Cameroun: Exploitation forestière - Les Asiatiques en pole position

Les résultats des études sur le négoce et la cartographie de ce secteur présentés il y a peu à Douala.

Selon le délégué régional des Forêts et de la Faune du Littoral, Francis Durand Nna, le Cameroun a exporté plus d'un million de mètres cube de bois en 2018. 80 à 90% de ce volume a été exporté vers les pays asiatiques. Des statistiques qui confirment la prééminence de ces pays en général et de la Chine en particulier sur le commerce du bois. D'après les experts, ces échanges commerciaux n'obéissent pas toujours aux normes. Une situation qui a des impacts négatifs sur l'environnement et l'économie du Cameroun, qui enregistre des pertes significatives.

« L'installation anarchique des unités de transformation de bois, surtout à Douala, et l'exploitation non durable des ressources font partie des caractéristiques des investissements asiatiques. L'autre problème c'est la difficulté à cerner les sources de financements de ces pays », a souligné Francis Durand Nna. Afin de mieux comprendre les logiques d'intervention des opérateurs chinois dans le secteur forestier camerounais ainsi que leurs impacts sociaux et environnementaux, le Fonds mondial pour la Nature (WWF-Cameroun) a commandé deux études portant respectivement sur la cartographie des investissements sino-asiatiques dans le secteur forestier et sur l'implication des Asiatiques dans le commerce du bois au Cameroun.

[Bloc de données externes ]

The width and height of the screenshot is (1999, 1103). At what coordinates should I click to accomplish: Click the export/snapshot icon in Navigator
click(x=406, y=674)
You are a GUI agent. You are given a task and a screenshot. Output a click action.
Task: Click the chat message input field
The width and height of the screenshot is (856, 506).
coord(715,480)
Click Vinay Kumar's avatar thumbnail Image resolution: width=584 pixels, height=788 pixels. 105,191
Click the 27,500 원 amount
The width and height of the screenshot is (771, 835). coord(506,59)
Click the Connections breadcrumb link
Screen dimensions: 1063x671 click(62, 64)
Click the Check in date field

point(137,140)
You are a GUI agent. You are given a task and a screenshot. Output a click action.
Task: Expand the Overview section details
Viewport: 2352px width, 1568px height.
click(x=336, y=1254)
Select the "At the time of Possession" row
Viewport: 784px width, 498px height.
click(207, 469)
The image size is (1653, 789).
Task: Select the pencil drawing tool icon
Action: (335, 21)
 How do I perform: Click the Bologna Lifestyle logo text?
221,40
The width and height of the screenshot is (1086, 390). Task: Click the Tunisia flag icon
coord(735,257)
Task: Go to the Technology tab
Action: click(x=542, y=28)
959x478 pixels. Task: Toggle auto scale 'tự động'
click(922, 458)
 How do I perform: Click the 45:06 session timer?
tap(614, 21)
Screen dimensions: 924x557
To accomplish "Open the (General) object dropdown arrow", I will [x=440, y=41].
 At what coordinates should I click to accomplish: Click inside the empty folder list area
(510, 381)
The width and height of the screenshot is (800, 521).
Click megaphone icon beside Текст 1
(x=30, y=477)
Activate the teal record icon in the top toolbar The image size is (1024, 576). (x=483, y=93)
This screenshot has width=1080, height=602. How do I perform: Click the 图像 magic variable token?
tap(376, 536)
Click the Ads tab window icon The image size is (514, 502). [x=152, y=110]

Il ressort de cette étude que la superficie des forêts camerounaises sous gestion des capitaux sino-asiatiques est passée de plus de 500 000 hectares en 2014 à plus d'un million d'hectares en 2019, en plus de 14 forêts communales évaluées à 280 hectares de superficie. Les mêmes résultats révèlent que les investisseurs sino-asiatiques optent pour une vision à court terme en se limitant à l'exploitation des titres forestiers temporaires tels que les ventes de coupe.